Self-Compatible Transistors in GaN-on-Si Technology for High-Voltage Cascodes

This work presents the design and characterization of self-compatible, multistage cascode power transistor “bricks” based on AlGaN/GaN-on-Si technology, enabling modular stacking for high-voltage applications. In contrast to conventional approaches, such as super cascodes or multilevel topologies, the proposed solution is directly driven by stacked transistor segments and eliminates the need for additional components, such as gate control networks or multiple drivers with level shifting. This results in a simpler and more cost-effective configuration. Utilizing the concept of self-compatible building blocks, we demonstrate directly driven, multistage cascode devices, in which all segments share an equal structure.
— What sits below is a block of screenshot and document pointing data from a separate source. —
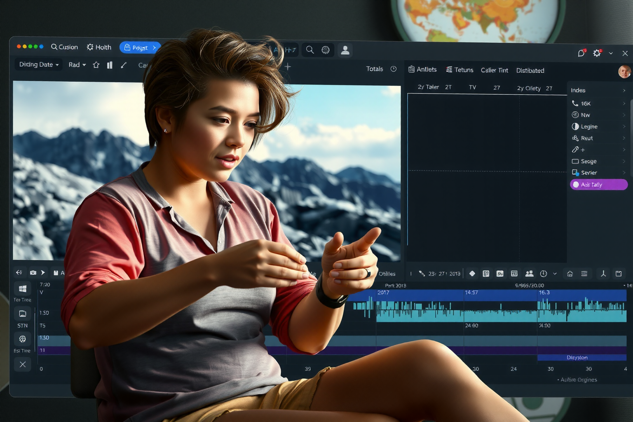633x422 pixels.
Task: Open the Distibated tab
Action: pos(530,70)
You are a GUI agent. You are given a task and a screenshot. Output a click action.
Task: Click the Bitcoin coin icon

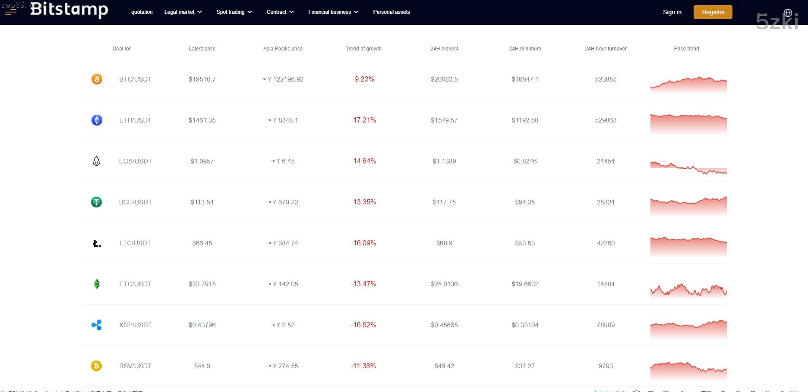[x=97, y=79]
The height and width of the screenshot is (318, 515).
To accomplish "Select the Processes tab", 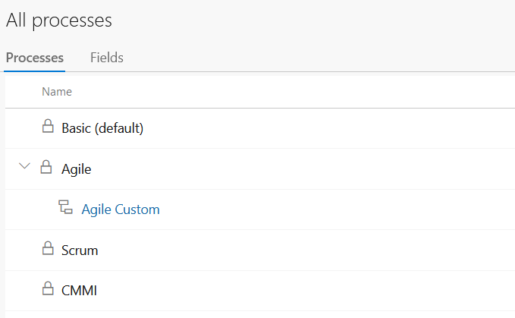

The critical requirement for a highly negative threshold voltage is achieved through gate insulator engineering, while device simulations confirm stable segment potentials and robust voltage sharing. Characterization reveals an on –resistance of 250 m $\Omega $ , a maximum current of 27 A, and off -state blocking voltages up to 600 V per brick. The pull-down pin enables direct interconnection of brick devices, demonstrated by a prototype stack with two bricks, which is measured up to 1000 V. This modular and self-compatible approach simplifies voltage scaling and facilitates the practical, scalable implementation of high-voltage power electronic systems with reduced design complexity.